China is more complicated, and I will not discuss it in detail. Although I do not subscribe to the whole of the Dooley-Garber thesis, I am sympathetic to one of its main thrusts. China is a very-high-saving, high-investment country. I believe there is a pent-up, latent demand in China for foreign assets, which cannot be realized because violation of the foreign currency rules, especially those regarding the export of resident funds, is severely punished. China has a very weak capital market, and the central bank of China is, in effect, making the foreign investments that the public is prevented from making. Tighter fiscal policy, which might be called for at the moment on domestic grounds, would actually increase national saving in China. That moves in the wrong direction.
To conclude, I believe that the United States has comparative advantage at producing marketable assets. We sell these marketable assets to the rest of the world. As long as Americans use the proceeds of the sale of those marketable assets productively--and that is an important qualification, beating on the desirability of the fiscal deficit--I do not see why that process cannot go on indefinitely.
I am not saying the U.S. current account deficit will go on forever. My crystal ball fades rapidly after fifteen or twenty years. But, for the next decade, I do not see why the process whereby the United States generates marketable assets and sells them to foreigners who are eager to buy them cannot continue on the current scale, that is, roughly half a trillion dollars a year.
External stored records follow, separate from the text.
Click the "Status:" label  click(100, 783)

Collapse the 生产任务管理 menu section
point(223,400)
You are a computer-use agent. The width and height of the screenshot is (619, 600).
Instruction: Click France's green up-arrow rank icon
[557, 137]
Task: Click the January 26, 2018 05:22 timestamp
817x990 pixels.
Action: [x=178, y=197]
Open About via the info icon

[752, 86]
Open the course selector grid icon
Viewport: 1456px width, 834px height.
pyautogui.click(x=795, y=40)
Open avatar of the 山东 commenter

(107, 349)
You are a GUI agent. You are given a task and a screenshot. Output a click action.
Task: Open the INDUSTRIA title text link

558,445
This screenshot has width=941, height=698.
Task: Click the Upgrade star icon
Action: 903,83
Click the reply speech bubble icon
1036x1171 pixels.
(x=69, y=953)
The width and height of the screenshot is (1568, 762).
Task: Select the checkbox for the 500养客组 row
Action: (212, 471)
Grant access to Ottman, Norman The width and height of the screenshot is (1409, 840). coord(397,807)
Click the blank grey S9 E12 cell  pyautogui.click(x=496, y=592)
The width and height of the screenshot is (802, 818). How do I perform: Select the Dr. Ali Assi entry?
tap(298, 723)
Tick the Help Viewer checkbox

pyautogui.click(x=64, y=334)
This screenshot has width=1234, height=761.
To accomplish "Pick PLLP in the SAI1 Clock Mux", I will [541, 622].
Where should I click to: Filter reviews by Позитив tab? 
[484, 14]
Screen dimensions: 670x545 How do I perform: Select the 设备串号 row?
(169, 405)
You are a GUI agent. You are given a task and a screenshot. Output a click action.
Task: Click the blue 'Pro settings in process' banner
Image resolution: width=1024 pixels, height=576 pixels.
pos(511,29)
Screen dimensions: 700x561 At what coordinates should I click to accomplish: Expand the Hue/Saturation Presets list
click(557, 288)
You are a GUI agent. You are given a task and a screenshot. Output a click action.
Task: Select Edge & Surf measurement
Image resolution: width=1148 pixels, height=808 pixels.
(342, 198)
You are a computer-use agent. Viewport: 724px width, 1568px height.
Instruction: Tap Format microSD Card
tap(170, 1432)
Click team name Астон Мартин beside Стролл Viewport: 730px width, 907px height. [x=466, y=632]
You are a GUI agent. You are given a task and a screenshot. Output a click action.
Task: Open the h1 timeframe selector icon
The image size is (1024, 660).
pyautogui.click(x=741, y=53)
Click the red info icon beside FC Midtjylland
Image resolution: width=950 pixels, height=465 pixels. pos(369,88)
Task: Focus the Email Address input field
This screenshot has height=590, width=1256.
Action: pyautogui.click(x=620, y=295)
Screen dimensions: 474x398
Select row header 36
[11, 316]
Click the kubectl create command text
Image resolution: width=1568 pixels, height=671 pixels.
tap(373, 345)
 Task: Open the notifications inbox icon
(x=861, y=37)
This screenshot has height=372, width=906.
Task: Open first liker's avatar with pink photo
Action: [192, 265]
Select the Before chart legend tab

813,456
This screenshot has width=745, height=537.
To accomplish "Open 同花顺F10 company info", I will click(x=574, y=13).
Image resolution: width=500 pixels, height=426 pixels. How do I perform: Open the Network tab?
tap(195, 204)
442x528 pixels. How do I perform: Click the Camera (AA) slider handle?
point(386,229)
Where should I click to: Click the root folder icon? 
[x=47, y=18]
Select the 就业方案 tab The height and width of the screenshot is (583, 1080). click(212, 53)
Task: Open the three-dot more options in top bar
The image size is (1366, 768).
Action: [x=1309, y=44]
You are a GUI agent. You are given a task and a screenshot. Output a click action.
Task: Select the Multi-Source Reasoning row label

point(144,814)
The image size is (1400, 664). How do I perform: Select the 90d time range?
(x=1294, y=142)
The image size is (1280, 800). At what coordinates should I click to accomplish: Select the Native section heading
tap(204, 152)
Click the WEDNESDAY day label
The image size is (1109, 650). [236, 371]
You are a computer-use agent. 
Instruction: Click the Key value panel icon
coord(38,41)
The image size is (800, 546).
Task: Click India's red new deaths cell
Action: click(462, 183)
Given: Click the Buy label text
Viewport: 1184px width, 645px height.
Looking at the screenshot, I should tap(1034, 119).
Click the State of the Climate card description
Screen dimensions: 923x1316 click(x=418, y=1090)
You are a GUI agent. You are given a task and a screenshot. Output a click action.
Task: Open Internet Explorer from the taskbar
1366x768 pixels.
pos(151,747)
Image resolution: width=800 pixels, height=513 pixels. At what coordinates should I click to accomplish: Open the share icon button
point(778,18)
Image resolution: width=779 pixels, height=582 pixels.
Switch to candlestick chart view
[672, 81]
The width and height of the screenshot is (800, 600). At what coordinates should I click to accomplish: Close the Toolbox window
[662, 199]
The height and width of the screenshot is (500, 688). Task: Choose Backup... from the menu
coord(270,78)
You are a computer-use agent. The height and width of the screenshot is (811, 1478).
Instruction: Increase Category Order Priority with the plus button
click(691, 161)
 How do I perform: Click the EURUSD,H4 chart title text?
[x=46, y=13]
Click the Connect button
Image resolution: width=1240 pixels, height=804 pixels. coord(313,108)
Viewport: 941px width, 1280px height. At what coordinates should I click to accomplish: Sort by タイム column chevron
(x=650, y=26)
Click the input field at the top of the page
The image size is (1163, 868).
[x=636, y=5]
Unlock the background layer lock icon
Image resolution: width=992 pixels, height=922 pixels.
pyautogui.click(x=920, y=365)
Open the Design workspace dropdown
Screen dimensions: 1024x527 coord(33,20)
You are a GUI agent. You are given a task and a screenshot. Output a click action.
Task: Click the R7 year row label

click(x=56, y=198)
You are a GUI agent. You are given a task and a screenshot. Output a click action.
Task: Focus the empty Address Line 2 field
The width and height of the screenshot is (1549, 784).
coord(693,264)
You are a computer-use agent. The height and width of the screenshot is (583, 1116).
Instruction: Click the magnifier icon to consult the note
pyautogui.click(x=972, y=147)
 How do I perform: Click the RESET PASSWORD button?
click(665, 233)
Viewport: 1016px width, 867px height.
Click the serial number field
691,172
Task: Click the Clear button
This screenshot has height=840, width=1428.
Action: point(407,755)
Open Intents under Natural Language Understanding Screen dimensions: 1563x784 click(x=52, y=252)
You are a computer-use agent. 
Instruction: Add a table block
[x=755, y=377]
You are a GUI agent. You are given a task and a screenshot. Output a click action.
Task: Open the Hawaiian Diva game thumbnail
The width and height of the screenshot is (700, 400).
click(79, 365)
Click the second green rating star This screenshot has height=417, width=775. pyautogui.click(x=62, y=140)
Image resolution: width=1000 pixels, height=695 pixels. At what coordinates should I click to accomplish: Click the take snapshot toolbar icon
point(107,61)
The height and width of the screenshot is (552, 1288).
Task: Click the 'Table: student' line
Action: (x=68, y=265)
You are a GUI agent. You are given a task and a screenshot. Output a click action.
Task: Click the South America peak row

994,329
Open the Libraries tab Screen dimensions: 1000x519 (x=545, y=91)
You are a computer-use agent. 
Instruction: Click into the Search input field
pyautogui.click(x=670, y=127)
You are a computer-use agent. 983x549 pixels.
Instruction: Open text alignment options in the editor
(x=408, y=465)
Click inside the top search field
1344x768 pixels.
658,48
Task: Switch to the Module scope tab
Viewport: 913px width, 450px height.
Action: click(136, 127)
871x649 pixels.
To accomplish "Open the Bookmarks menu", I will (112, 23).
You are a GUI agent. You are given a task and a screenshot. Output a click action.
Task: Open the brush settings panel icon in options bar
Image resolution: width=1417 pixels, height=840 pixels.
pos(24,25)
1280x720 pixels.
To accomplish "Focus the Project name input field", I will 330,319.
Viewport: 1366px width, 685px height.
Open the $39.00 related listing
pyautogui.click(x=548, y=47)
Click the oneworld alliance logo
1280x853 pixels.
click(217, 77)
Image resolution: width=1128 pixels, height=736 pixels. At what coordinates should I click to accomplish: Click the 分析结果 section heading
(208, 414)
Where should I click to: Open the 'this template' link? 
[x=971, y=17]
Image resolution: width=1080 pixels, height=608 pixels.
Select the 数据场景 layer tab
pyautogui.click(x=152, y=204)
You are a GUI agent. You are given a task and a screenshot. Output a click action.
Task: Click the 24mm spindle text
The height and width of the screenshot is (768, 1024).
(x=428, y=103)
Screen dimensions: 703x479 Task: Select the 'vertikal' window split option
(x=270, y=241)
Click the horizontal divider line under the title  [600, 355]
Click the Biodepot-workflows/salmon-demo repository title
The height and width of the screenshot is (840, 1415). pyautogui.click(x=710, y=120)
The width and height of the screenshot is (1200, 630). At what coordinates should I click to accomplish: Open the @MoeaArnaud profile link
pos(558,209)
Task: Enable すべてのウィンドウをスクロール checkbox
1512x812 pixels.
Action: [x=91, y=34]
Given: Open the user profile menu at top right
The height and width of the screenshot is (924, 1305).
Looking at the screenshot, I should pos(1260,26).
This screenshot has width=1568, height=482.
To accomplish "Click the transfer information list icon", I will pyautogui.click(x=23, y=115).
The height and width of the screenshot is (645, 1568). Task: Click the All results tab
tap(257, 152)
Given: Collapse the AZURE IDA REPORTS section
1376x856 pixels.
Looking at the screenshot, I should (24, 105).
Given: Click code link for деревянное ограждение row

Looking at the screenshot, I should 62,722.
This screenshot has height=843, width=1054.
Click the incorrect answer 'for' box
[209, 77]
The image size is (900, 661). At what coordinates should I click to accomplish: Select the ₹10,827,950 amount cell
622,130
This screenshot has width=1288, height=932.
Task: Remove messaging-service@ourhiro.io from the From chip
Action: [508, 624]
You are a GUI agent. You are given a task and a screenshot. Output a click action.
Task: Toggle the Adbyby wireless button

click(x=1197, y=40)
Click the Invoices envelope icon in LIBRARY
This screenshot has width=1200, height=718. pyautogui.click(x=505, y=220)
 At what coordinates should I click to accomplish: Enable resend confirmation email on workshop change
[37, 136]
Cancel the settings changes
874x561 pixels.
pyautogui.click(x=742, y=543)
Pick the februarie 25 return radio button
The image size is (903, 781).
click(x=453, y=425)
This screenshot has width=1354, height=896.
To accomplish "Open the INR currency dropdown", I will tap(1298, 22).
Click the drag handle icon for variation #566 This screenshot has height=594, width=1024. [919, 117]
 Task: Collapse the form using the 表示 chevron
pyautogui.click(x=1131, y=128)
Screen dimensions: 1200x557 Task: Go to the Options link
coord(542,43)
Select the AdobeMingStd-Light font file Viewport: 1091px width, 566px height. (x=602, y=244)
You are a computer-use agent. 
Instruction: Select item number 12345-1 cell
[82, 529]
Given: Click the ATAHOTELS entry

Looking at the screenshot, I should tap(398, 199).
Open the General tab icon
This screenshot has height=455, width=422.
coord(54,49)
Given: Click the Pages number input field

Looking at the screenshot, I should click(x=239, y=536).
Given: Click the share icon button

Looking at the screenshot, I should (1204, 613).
Will there be a dollar crisis? I don't have any idea. It depends in large measure on how markets react to debates such as the one we are having here. Expectations in financial markets can be very fragile. Currency markets could start to run away rapidly from the dollar. My main point is that there need not be a crisis.
T. N. Srinivasan: (1) Had Yogi Berra, the great baseball player and savant, been the discussant of this paper, he likely would have begun with his famous words, "It is deja vu all over again!" Fifteen years ago Stefan Gerlach and Peter Petri published a collection of essays with a pompous title, The Economics of the Dollar Cycle. (2) They viewed the movements of the external value of the dollar as cyclical: having appreciated by more than 40 percent between late 1979 and February 1985, the dollar had then collapsed to a new low by 1987, only to stabilize and fluctuate narrowly around the bottom of the range experienced during the 1980s. Gerlach and Petri also made the following astounding claim:
Unlike narrowly focused studies in a technical specialty, this book explores the subject simultaneously from the viewpoints of exchange rate economics, empirical trade analysis, the economics of international financial markets, and macroeconomic policy-making in the United States, Japan, Europe, and the developing countries. (3)
Here we are, fifteen years later, exploring the same issues, except that the buzzword of that day--"newly industrializing countries" or NICs--has been replaced by another, "emerging markets." Evsey Domar, when asked by a graduate student at MIT why the questions in the macroeconomics examination do not change from year to year, is said to have replied, "Ab--but the answers do!" Domar did not claim that the answers got better over time, but one can hope that the papers in this volume will provide better answers to the same questions covered in the Gerlach-Petri volume.
In preparing this comment, I found particularly useful the contributions to that volume by my late colleague James Tobin, and the comments on Tobin's paper by his Yale student Ralph Bryant and my dear departed friend Rudiger Dornbusch. In 1988, as now, the U.S. current account was in deficit, albeit at a little more than 2 percent of GDP rather than 6 percent as now. Then as now, the United States was running a fiscal deficit of around 3.7 percent of GDP, similar to today's 4 percent. (4) In 1988 nominal interest rates in the United States had fallen from the dizzy Volckerian heights of over 19 percent in the early 1980s to a low of less than 7 percent and had again begun to rise. Nominal rates again reached a low of around 1 percent (in terms of the federal funds rate) in mid-2004 and again have begun to rise.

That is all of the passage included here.